A casa onde Caio Fernando Abreu morou nos seus últimos anos de vida, no bairro Menino Deus, em Porto Alegre, foi demolida nesta segunda-feira (18). O sobrado colonial espanhol foi eternizado pelo escritor em textos como Tentativa de sitiar uma esquisitice, do livro A Vida Gritando nos Cantos.
O imóvel, no número 12 da Rua Oscar Bittencourt, teve licença de demolição total expedida pela prefeitura em abril, junto com a do prédio vizinho, no número 10. O desmonte começou há alguns dias, com a retirada das janelas. Nesta segunda-feira, ocorreu a retirada dos telhados e a derrubada do prédio com maquinário pesado.
A fotógrafa e professora universitária Marina Chiapinotto mora no prédio ao lado e acompanhou a demolição, que acabou por volta das 18h. Nas redes sociais, publicou um vídeo do trabalho com retroescavadeira e a legenda: “Sinto muito, Caio, que o fim da tua casa não tenha sido doce”.
Presidente da Associação Amigos de Caio Fernando Abreu, Liana Farias conta que ficou desolada com a notícia:
— Eu já chorei algumas vezes. Me abalou profundamente, é uma perda muito grande para a cultura.
Liana conta que fãs deixavam velas e flores em frente à casa para homenagear o autor, que morreu em 1996, aos 47 anos, em decorrência de complicações do HIV. Ela destaca que a casa era praticamente um personagem dos textos de Caio Fernando Abreu. Como em Última carta para além dos muros: ''Os muros continuam brancos, mas agora são de um sobrado colonial espanhol que me faz pensar em García Lorca; o portão pode ser aberto a qualquer hora para entrar ou sair; há uma palmeira, rosas cor-de-rosa no jardim. Chama-se Menino Deus este lugar cantado por Caetano, e eu sempre soube que era aqui o porto”.

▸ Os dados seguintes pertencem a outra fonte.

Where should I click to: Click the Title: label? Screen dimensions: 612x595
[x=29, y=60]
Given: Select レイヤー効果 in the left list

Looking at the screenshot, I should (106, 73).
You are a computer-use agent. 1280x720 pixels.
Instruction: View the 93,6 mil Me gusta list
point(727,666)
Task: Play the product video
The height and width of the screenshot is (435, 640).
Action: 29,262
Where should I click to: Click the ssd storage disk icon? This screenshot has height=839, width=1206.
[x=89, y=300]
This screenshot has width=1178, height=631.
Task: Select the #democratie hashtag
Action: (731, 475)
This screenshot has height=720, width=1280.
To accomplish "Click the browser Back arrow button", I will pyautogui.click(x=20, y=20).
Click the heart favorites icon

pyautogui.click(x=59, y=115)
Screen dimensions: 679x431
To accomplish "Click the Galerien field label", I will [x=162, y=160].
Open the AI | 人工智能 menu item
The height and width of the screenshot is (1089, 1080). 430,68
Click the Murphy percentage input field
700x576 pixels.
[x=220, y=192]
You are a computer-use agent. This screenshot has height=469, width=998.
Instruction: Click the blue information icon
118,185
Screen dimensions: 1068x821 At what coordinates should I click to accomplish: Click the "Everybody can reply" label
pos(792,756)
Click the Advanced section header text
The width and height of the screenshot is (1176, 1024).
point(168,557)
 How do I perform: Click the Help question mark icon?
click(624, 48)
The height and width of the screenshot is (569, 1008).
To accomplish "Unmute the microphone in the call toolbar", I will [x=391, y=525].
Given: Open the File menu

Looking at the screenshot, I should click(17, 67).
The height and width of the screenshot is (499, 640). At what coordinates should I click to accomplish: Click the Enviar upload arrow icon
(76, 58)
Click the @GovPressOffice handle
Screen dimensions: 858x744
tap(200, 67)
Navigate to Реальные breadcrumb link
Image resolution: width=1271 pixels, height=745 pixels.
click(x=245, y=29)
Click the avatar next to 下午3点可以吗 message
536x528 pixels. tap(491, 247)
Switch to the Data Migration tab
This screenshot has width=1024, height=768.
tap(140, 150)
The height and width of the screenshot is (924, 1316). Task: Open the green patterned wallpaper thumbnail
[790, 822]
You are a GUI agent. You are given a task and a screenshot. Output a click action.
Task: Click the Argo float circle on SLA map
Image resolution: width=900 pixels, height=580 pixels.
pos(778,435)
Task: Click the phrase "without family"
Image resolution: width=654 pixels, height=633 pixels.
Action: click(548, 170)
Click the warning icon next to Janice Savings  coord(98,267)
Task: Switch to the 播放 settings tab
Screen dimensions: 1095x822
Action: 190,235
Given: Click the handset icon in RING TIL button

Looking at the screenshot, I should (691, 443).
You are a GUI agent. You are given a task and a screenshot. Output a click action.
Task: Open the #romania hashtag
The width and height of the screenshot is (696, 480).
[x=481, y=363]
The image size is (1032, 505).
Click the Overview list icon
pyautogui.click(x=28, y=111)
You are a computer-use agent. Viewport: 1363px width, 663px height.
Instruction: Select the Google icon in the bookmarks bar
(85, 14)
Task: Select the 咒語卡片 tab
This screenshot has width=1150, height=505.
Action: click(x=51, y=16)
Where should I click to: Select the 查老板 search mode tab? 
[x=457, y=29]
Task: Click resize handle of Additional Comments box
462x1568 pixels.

A associação foi fundada em 2011 para dar suporte ao movimento “Salve a Casa do Caio”, na época em que o imóvel estava sendo leiloado. Liana conta que o objetivo era mobilizar agentes públicos e pessoas interessadas para transformar o lugar em um centro cultural ou, pelo menos, conseguir seu tombamento.
GZH questionou a Secretaria Municipal de Cultura sobre por que o imóvel não foi tombado pelo município, mas a pasta respondeu apenas que "a casa não entrou no inventário do bairro Menino Deus".
Por meio de nota, a Secretaria do Meio Ambiente, Urbanismo e Sustentabilidade informou que a licença de demolição “foi expedida de acordo com as regras de licenciamento urbanístico e ambiental da Capital”. A pasta destacou que se trata de uma área particular e não consta na lista de imóveis tombados ou inventariados pelo Patrimônio Histórico e Cultural de Porto Alegre. “A análise da equipe da Secretaria é meramente técnica, seguindo o regramento vigente na Capital”, conclui o texto.
A reportagem não conseguiu contato com os proprietários do imóvel.
Manifestação
Uma manifestação em frente ao imóvel demolido foi marcada para esta terça-feira (19), às 12h. Segundo Liana Farias, reivindica-se algum reconhecimento da passagem do Caio por aquele lugar, como uma placa ou outra iniciativa.